#### WHAT THIS TASK INVOLVES
Would you please return all of the entries below exactly as shown?

(Collected data entries)

::::

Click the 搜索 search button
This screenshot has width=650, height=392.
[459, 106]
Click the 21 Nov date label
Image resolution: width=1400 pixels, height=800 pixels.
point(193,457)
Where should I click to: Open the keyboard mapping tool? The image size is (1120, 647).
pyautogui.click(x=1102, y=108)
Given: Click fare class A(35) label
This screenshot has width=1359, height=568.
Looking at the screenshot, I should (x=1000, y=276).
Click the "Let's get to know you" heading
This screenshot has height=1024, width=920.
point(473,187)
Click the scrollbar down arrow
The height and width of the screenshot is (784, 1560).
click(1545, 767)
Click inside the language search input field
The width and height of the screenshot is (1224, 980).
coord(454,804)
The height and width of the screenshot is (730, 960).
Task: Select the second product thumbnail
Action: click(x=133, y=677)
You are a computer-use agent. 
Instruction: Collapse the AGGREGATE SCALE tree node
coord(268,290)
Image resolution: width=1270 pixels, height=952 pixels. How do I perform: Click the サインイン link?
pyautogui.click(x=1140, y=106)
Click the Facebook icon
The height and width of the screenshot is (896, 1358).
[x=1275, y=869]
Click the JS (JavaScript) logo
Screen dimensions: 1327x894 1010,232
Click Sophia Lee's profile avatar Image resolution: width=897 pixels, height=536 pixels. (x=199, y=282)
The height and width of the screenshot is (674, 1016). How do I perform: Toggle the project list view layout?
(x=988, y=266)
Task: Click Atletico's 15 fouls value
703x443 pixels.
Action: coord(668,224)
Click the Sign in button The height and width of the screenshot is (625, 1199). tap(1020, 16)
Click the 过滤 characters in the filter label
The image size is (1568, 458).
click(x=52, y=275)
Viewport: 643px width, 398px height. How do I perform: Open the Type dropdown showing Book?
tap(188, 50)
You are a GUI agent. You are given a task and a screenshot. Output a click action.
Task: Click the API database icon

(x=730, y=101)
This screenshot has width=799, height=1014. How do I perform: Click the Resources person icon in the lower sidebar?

::::

#### WRITTEN RESPONSE
Click the 搜索 search button
This screenshot has width=650, height=392.
[459, 106]
Click the 21 Nov date label
Image resolution: width=1400 pixels, height=800 pixels.
point(193,457)
Where should I click to: Open the keyboard mapping tool? The image size is (1120, 647).
pyautogui.click(x=1102, y=108)
Given: Click fare class A(35) label
This screenshot has width=1359, height=568.
Looking at the screenshot, I should (x=1000, y=276).
Click the "Let's get to know you" heading
This screenshot has height=1024, width=920.
point(473,187)
Click the scrollbar down arrow
The height and width of the screenshot is (784, 1560).
click(1545, 767)
Click inside the language search input field
The width and height of the screenshot is (1224, 980).
coord(454,804)
The height and width of the screenshot is (730, 960).
Task: Select the second product thumbnail
Action: click(x=133, y=677)
You are a computer-use agent. 
Instruction: Collapse the AGGREGATE SCALE tree node
coord(268,290)
Image resolution: width=1270 pixels, height=952 pixels. How do I perform: Click the サインイン link?
pyautogui.click(x=1140, y=106)
Click the Facebook icon
The height and width of the screenshot is (896, 1358).
[x=1275, y=869]
Click the JS (JavaScript) logo
Screen dimensions: 1327x894 1010,232
Click Sophia Lee's profile avatar Image resolution: width=897 pixels, height=536 pixels. (x=199, y=282)
The height and width of the screenshot is (674, 1016). How do I perform: Toggle the project list view layout?
(x=988, y=266)
Task: Click Atletico's 15 fouls value
703x443 pixels.
Action: coord(668,224)
Click the Sign in button The height and width of the screenshot is (625, 1199). tap(1020, 16)
Click the 过滤 characters in the filter label
The image size is (1568, 458).
click(x=52, y=275)
Viewport: 643px width, 398px height. How do I perform: Open the Type dropdown showing Book?
tap(188, 50)
You are a GUI agent. You are given a task and a screenshot. Output a click action.
Task: Click the API database icon

(x=730, y=101)
This screenshot has width=799, height=1014. How do I perform: Click the Resources person icon in the lower sidebar?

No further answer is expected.